---------- Data supplied ----------

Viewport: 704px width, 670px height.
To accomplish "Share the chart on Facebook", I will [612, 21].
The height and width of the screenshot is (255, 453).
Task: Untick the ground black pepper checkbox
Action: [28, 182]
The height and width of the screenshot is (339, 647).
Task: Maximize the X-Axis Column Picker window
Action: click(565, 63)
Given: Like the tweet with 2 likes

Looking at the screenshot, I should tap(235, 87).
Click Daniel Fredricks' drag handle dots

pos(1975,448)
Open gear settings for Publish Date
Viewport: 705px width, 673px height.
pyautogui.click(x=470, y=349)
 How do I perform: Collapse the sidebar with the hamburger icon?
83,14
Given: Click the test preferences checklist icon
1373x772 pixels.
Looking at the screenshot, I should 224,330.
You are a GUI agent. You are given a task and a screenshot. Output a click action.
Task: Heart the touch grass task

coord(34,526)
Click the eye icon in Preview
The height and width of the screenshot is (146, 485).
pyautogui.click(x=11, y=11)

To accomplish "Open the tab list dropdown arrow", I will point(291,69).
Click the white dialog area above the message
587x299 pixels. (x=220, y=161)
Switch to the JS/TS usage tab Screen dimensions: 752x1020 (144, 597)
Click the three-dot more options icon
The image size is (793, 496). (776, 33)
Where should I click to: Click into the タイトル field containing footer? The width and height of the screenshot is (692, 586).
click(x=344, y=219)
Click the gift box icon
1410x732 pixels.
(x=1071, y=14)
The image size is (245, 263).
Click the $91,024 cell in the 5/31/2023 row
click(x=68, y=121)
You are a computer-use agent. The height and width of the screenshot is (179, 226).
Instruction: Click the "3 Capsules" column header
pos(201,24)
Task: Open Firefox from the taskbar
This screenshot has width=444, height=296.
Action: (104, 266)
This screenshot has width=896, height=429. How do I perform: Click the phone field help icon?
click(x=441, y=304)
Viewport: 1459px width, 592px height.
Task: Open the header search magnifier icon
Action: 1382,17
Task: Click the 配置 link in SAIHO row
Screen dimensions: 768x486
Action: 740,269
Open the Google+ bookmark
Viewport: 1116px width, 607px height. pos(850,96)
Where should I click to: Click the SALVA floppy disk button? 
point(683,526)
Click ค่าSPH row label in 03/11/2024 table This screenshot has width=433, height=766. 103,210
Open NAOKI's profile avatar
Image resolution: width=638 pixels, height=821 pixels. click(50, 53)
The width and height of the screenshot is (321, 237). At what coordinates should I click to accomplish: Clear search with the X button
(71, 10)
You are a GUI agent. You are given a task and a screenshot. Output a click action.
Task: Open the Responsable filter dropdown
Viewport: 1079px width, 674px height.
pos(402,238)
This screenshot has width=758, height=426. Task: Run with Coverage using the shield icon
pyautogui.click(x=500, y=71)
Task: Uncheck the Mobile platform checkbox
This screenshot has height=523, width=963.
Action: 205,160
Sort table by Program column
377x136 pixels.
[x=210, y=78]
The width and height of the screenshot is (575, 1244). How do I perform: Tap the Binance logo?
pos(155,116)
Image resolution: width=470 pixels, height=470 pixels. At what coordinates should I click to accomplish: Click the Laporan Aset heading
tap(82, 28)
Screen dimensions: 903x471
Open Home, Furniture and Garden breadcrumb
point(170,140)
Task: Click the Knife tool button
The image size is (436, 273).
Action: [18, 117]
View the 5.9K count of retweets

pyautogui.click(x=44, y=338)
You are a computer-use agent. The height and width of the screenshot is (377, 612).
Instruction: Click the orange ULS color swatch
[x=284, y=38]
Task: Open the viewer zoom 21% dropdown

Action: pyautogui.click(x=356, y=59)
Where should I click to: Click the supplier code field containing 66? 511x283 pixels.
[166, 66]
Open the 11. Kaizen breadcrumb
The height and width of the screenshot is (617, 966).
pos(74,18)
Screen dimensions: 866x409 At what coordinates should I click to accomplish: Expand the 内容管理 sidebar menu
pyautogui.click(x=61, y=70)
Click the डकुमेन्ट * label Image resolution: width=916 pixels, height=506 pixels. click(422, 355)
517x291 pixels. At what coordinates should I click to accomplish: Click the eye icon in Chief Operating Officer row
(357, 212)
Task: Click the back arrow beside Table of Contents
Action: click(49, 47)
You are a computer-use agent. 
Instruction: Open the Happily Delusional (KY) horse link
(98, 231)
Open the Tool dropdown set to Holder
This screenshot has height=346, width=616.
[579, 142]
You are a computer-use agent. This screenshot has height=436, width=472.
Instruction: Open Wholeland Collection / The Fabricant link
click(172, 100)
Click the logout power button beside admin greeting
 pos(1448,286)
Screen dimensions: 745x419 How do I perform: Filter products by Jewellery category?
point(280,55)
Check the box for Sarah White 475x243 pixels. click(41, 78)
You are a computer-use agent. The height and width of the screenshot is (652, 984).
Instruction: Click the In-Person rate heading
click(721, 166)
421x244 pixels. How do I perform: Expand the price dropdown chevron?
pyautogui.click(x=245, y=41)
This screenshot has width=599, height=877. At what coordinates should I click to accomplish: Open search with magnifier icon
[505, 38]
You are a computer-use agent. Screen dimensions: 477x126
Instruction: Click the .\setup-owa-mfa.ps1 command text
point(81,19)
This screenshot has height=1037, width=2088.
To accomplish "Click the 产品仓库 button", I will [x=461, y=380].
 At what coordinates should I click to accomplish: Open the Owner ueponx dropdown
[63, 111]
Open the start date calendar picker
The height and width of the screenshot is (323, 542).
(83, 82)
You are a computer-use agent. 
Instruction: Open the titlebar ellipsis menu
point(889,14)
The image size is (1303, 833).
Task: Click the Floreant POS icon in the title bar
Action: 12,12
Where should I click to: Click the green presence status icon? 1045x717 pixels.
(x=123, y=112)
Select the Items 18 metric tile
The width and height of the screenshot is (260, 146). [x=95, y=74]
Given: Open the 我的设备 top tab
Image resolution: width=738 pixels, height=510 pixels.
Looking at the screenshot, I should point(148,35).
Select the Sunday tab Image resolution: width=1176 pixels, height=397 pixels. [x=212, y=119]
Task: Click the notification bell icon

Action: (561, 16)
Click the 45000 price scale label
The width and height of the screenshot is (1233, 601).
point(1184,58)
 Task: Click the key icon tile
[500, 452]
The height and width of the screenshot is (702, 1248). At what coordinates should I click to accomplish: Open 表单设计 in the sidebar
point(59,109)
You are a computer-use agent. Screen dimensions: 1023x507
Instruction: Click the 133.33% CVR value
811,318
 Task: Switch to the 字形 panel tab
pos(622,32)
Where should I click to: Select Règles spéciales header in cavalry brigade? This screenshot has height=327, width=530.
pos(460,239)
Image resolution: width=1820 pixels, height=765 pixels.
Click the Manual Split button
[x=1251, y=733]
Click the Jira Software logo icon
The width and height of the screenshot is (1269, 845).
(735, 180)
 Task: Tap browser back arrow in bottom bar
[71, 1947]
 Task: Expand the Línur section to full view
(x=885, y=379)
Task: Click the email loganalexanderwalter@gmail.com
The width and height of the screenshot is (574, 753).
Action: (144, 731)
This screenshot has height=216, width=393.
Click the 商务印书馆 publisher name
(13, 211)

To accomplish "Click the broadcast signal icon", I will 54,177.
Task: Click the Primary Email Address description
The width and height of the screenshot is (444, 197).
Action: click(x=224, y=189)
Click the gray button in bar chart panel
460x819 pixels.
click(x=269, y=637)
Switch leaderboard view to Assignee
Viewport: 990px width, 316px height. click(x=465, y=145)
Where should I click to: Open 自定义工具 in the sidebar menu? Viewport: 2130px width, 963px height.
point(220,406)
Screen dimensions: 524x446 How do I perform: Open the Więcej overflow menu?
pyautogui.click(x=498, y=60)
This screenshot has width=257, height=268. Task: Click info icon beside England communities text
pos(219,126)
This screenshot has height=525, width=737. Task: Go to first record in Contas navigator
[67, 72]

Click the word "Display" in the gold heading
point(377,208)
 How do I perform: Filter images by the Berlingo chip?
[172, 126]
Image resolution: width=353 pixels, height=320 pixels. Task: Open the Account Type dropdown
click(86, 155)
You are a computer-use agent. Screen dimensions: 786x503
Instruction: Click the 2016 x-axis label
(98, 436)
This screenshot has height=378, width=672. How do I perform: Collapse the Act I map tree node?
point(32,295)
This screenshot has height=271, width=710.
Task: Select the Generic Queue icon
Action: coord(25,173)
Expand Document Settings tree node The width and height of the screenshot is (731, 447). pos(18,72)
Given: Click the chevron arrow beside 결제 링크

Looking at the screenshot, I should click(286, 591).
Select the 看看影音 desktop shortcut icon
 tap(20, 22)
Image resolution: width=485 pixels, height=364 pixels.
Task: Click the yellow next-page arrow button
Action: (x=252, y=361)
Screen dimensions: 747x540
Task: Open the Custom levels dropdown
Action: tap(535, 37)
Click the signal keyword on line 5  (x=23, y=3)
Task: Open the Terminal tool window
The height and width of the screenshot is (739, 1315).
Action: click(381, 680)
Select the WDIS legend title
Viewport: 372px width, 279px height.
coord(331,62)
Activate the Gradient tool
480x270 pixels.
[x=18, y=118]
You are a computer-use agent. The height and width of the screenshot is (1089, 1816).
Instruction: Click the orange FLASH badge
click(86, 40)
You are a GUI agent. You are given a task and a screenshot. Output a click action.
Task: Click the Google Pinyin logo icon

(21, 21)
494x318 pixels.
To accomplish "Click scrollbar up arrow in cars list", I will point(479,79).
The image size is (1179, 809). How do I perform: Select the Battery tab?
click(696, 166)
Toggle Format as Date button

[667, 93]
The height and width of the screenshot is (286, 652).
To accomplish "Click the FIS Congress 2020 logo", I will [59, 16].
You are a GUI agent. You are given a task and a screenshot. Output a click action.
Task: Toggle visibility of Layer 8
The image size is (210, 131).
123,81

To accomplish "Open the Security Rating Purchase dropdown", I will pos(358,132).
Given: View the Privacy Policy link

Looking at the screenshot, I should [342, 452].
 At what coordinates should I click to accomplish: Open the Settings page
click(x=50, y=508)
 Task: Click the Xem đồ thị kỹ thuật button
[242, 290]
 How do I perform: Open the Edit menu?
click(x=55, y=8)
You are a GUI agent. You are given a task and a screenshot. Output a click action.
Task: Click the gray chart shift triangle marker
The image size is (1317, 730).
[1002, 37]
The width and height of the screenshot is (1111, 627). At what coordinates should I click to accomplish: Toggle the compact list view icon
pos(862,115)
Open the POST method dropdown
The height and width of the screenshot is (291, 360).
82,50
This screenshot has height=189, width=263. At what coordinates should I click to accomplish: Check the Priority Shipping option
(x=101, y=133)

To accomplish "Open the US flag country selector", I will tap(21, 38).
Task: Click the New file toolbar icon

----------

> **Work to be completed**: Report every line of the entries above that contains the word "checkbox", copying each such line in full.

> **Finished exercise**:
Task: Untick the ground black pepper checkbox
Task: Uncheck the Mobile platform checkbox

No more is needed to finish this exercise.